Meth in the news 

Drug War

The vice president of Montana’s dominant newspaper publisher is now chairman of the state’s largest advertiser, following the Nov. 16 announcement that Michael Gulledge, vice president of Lee Enterprises and publisher of the Billings Gazette, has been appointed chairman of the Montana Meth Project (MMP).

Billionaire founder Tom Siebel, who launched the MMP in September 2005 as an aggressive statewide media campaign that graphically depicts the consequences of teenage methamphetamine use, announced the leadership change at a state capitol ceremony.

“It’s an honor to serve as chairman of an organization that has developed such an effective and impactful program,” said Gulledge, who’s served on the MMP’s advisory board since its inception. “The Project has done much for Montana’s fight against methamphetamine in a short time.”

Siebel also announced the launch of a $5 million matching grant from the Thomas and Stacey Siebel Foundation to kick off a major capital campaign that will match private and corporate donations in an effort to steer the project toward self-sustainability. He said maintaining the program will cost about $6 million a year, including $2 million in state funding and $2 million in federal funds annually, and that public funding won’t affect the campaign’s graphic approach. Meanwhile, Gov. Schweitzer’s newly proposed budget includes $1 million for a media prevention campaign “such as the Montana Meth Project” and Sen. Max Baucus says he’ll work to secure federal dollars.

The MMP’s approach has garnered widespread media attention and acclaim from many of Montana’s elected officials, though some drug prevention experts worry the lurid ads mimic other unsuccessful anti-drug campaigns.
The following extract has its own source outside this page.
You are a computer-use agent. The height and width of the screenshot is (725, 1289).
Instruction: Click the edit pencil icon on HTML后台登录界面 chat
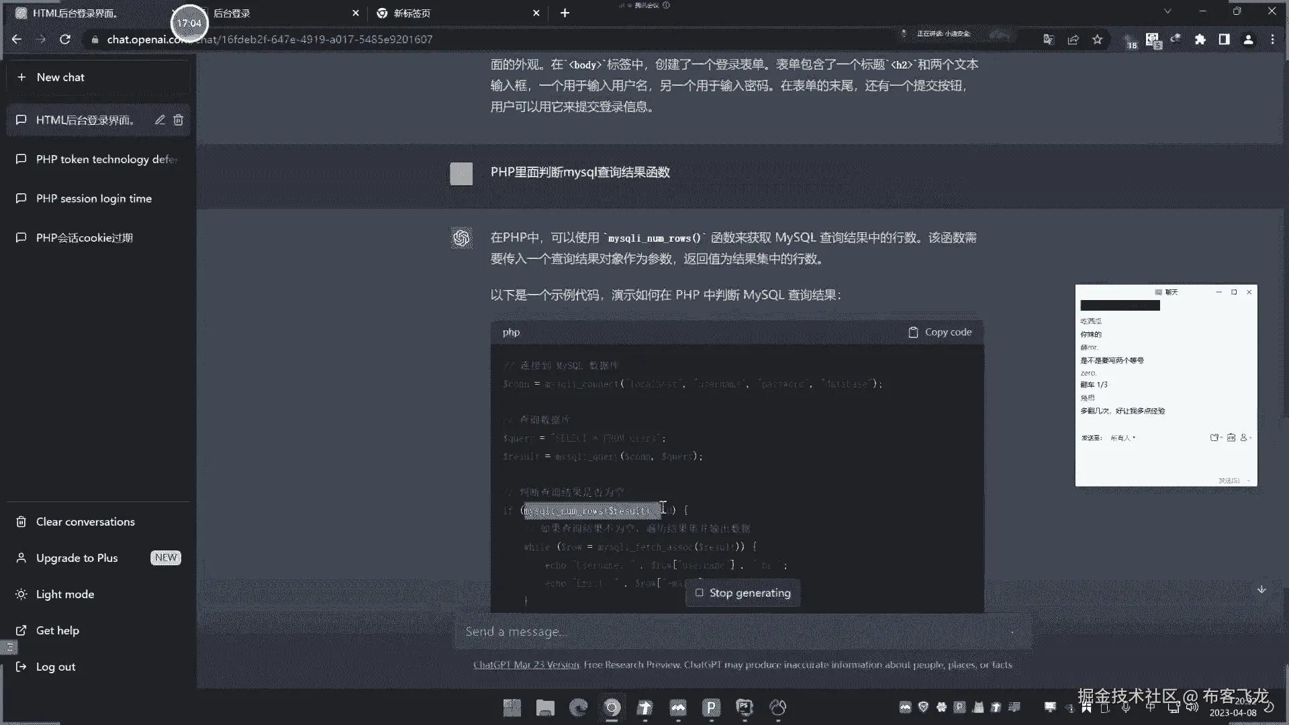click(160, 120)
Peg Shea, the Missoula-based director of the MMP, says besides bringing on a new leader and launching an ambitious fund-raising campaign, the MMP will unveil its third round of ads and a new attitudes survey to gauge the campaign’s impacts in early 2007.

“It’s the perfect time for us to really own this as a group of Montanans and to see if we’re willing to move forward and sustain this,” Shea says.